In [1]:
sentence_one = "I am a cow"
sentence_two = "Cow is what I am"
sentence_three = "Today is Tuesday"

### Get unique words from all three sentences

In [2]:
tokens = []
for word in sentence_one.lower().split():
    if word not in tokens:
        tokens.append(word)
        
for word in sentence_two.lower().split():
    if word not in tokens:
        tokens.append(word)

for word in sentence_three.lower().split():
    if word not in tokens:
        tokens.append(word)

In [3]:
tokens

['i', 'am', 'a', 'cow', 'is', 'what', 'today', 'tuesday']

### Generate vector representations for all three sentences

In [4]:
vector_one = []
for token in tokens:
    if token in sentence_one.lower().split():
            vector_one.append(1)
    else:
            vector_one.append(0)

In [5]:
vector_one

[1, 1, 1, 1, 0, 0, 0, 0]

In [6]:
vector_two = []
for token in tokens:
    if token in sentence_two.lower().split():
            vector_two.append(1)
    else:
            vector_two.append(0)

In [7]:
vector_two

[1, 1, 0, 1, 1, 1, 0, 0]

In [8]:
vector_three = []
for token in tokens:
    if token in sentence_three.lower().split():
            vector_three.append(1)
    else:
            vector_three.append(0)

In [9]:
vector_three

[0, 0, 0, 0, 1, 0, 1, 1]

### Generate tabular data for analysis

In [10]:
import pandas as pd

In [11]:
dataFrame = pd.DataFrame(columns=['words','sentence_one', 'sentence_two','sentence_three'])

In [12]:
dataFrame['words'] = tokens
dataFrame['sentence_one'] = vector_one
dataFrame['sentence_two'] = vector_two
dataFrame['sentence_three'] = vector_three

In [13]:
print(sentence_one + '\n' + sentence_two + '\n' + sentence_three)
dataFrame

I am a cow
Cow is what I am
Today is Tuesday


Unnamed: 0,words,sentence_one,sentence_two,sentence_three
0,i,1,1,0
1,am,1,1,0
2,a,1,0,0
3,cow,1,1,0
4,is,0,1,1
5,what,0,1,0
6,today,0,0,1
7,tuesday,0,0,1


### Observations and Analysis

## Which of the sentences contain cow but not tuesday?

In [14]:
cow_vector = [1,1,0]
print(f'Vector for cow : {cow_vector}')

Vector for cow : [1, 1, 0]


In [15]:
tuesday_vector = [0,0,1]
print(f'Vector for tuesday : {tuesday_vector}')

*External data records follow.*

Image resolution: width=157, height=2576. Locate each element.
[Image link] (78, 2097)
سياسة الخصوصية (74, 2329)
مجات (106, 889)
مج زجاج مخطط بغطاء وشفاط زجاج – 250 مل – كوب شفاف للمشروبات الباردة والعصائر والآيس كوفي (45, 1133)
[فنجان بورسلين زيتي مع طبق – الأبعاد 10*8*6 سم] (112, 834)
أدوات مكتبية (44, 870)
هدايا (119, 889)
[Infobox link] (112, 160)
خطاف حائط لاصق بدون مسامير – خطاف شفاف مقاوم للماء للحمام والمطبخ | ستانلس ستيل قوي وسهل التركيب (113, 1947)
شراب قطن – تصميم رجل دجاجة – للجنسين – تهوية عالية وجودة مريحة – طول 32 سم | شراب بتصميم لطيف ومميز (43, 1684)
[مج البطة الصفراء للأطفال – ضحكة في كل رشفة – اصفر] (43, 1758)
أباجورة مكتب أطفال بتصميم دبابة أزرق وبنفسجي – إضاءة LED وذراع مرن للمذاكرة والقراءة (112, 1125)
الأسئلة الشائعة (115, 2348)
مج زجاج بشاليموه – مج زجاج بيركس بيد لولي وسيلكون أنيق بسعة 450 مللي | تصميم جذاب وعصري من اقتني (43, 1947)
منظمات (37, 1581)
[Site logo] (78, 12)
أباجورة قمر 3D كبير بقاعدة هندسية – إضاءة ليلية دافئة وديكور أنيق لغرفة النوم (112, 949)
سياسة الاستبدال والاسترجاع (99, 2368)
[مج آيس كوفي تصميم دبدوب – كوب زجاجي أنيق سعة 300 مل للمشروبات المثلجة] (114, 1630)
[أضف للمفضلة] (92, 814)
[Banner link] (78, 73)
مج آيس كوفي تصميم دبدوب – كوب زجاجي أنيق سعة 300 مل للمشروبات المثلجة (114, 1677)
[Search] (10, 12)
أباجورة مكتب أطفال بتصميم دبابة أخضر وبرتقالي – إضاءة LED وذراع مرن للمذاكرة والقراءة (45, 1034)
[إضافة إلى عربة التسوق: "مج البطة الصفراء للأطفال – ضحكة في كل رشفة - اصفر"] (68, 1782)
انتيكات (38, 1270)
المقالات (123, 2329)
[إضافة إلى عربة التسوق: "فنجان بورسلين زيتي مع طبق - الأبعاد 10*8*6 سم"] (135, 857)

Vector for tuesday : [0, 0, 1]


In [16]:
not_tuesday_vector = [1,1,0]

In [17]:
result_vector = []
for i in range(len(cow_vector)):
    # For 1 & 1
    if (cow_vector[i] == 1 and not_tuesday_vector[i] == 1):
        result_vector.append(1)
    # For 1 & 0 or 0 & 1
    elif (cow_vector[i] == 1 and not_tuesday_vector[i] == 0) or (cow_vector[i] == 0 and not_tuesday_vector[1] == 1):
        result_vector.append(0)
    else:
        result_vector.append(0)
print(f'Final vector post BITWISE AND operator : {result_vector}')

Final vector post BITWISE AND operator : [1, 1, 0]


##### Hence, we conclude that, sentence one and sentence two contain the term 'cow' but not 'tuesday'

## Are there any other observations which can be made?

In [18]:
import numpy as np

In [19]:
print(f'Dot Product of sentence one and two is -> {np.dot(vector_one, vector_two)}')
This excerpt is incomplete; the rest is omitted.